The Food and Drug Administration has set a hearing for Aug. 4 to discuss Pozen’s proposed migraine drug MT 100 and possible side effects.
Pozen said Wednesday that the meeting will focus on the potential risk of a neurological disorder called tardive dyskinesia affecting users of MT-100.
The meeting will be conducted by the FDA’s Peripheral and Central Nervous Systems Drug Advisory Committee.
Pozen had appealed FDA rejection of the drug.
This action came as a result of a series of meetings held between the two parties late last year.
“The FDA stated in a recent memo that it is possible that MT 100 may not be approvable if the benefits of the drug do not, in FDA’s opinion, outweigh the risks of MT 100, including the risk of tardive dyskinesia, even if FDA eventually determines that MT 100 meets the efficacy requirements for a combination migraine agent,” Pozen said in a statement issued in December.
The FDA issued a non-approvable letter to Pozen in May of 2004.
“Given the number of patients exposed to MT100 for at least one year in your database, the absence of any detected cases is consistent with a true rate of TD [tardive dyskinesia ] of about 1%, an unacceptably high risk in the absence of any demonstrated advantage of the product,” the FDA wrote in its non-approvable letter for MT-100, according to a wire service report.

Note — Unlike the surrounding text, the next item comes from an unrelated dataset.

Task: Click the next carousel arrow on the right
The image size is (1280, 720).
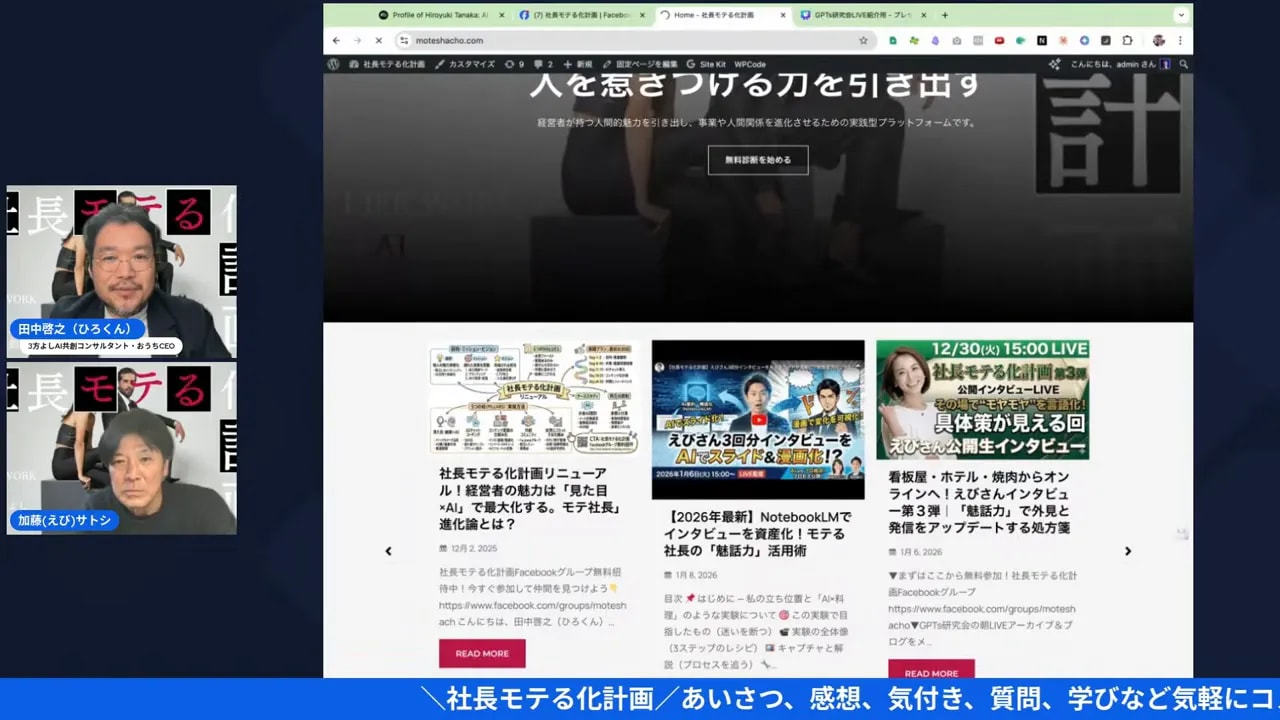Action: [1128, 551]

The rejection triggered a massive selloff of Pozen (Nasdaq: POZN) stock and also led to a series of class-action lawsuits.
Pozen stock closed at $7.88. Before the rejection letter the stock was selling at better than $17 a share, based in part on a lucrative drug development deal signed with GSK. Its 52-week low is $3.50.
MT 100 is also being reviewed in Great Britain.